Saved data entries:
(begin)
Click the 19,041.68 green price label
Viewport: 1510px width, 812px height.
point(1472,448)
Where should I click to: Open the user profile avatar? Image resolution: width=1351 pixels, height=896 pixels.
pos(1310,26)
(end)
Express these lines as a JSON list of strings, with one string per line and blank lines omitted.

-- ANSWER IN FULL --
[
  "Click the 19,041.68 green price label",
  "Viewport: 1510px width, 812px height.",
  "point(1472,448)",
  "Where should I click to: Open the user profile avatar? Image resolution: width=1351 pixels, height=896 pixels.",
  "pos(1310,26)"
]